All the knowledge in one place, and knowledge is power.
The parallel isn't exact, because many groups of people speak many different languages, but there's translate.google.com to help with that.
(Score: 2) by DannyB on Thursday February 22 2018, @10:01PM
What I would take from that is that, we're increasingly able to communicate despite language barrier -- and increasingly able to do great things, and like the builders of the tower of babble and want to make ourselves gods.
But . . . Daniel 12:4 [biblegateway.com]
although some translations to English render it differently (NASB):
where the back and forth, and increase of knowledge are not necessarily connected.
At the "time of the end" does this mean people would overcome the language barrier and significantly increase knowledge. (maybe build a space elevator this time)
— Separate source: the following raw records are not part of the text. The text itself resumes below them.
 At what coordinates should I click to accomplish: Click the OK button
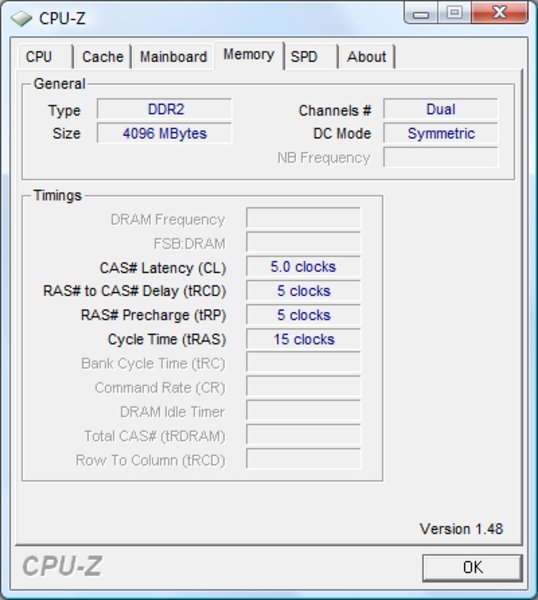pos(472,567)
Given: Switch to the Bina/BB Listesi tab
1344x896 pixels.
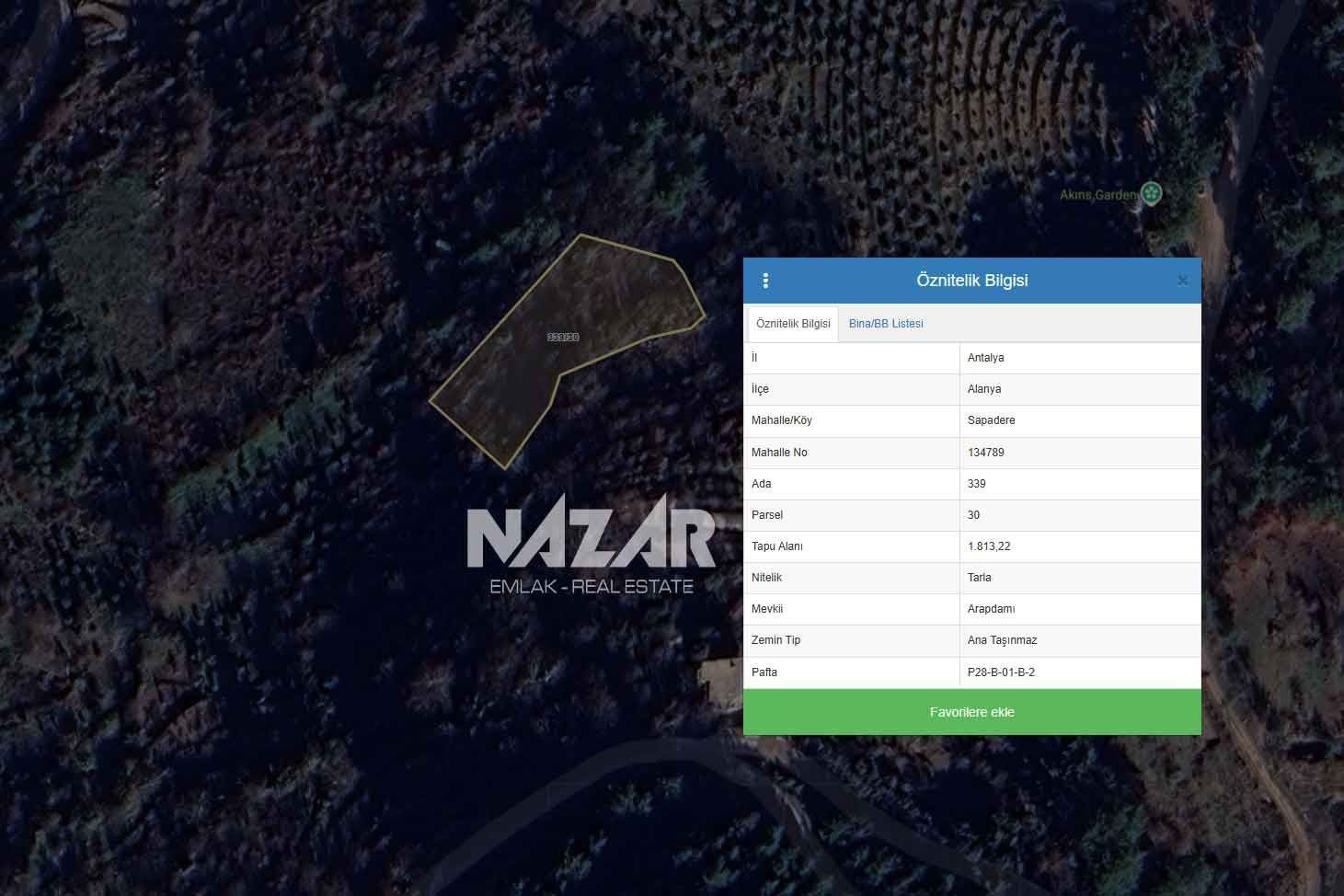Looking at the screenshot, I should coord(885,324).
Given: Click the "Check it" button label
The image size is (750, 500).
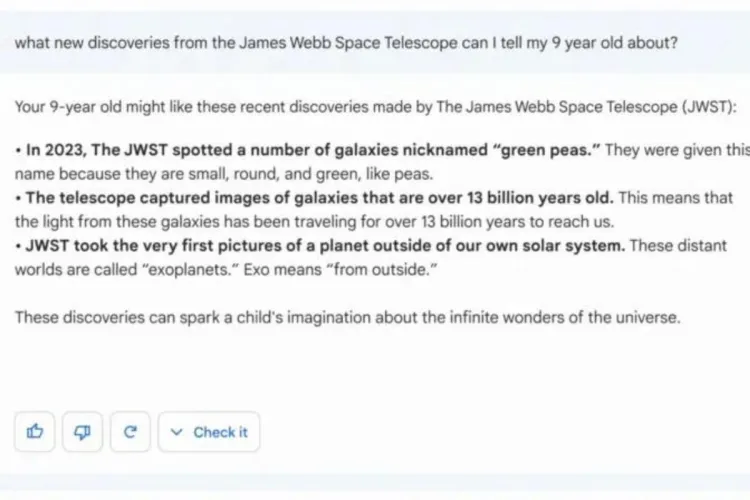Looking at the screenshot, I should tap(220, 432).
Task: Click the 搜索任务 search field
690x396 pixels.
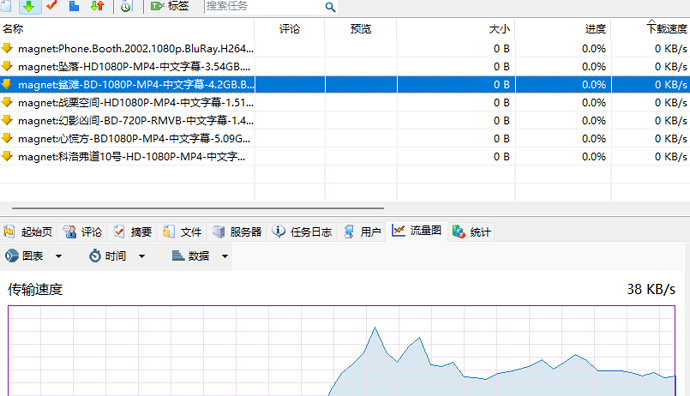Action: (x=265, y=6)
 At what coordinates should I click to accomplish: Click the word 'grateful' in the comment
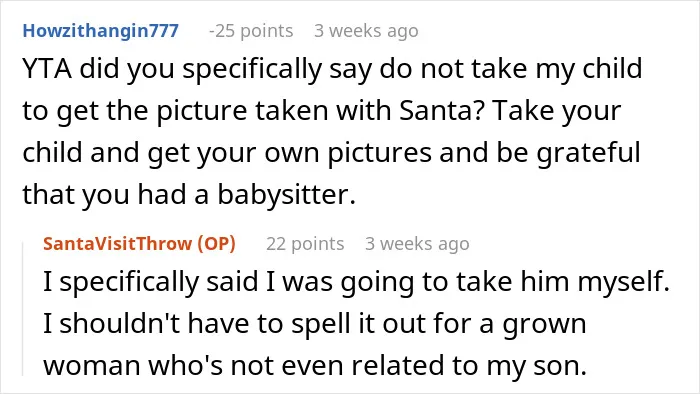tap(588, 153)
To transfer files: right-click on file, pick Copy. Unplug mouse, plug mouse into other computer. Right-click, paste.
(Score: 2) by HiThere on Friday February 23 2018, @01:56AM
I'm rather sure he was talking about "the mark of the beast" from Revelations. I've heard that used in all sorts of figurative ways, but especially to cover credit cards and their use. You can say that's not specifically against Google, but I've heard enough people calling Google the internet, that I suspect he was talking about on-line purchases.
Javascript is what you use to allow unknown third parties to run software you have no idea about on your computer.
(Score: 0) by Anonymous Coward on Friday February 23 2018, @08:14AM (1 child)
Citing bible as an authority... way to Godwin any thread. Save the bible for the scientists, like historians or anthropologists and wild eyed theologians.
The goog monster is a huge threat but resistance must be based on reason instead of dusty fairytales.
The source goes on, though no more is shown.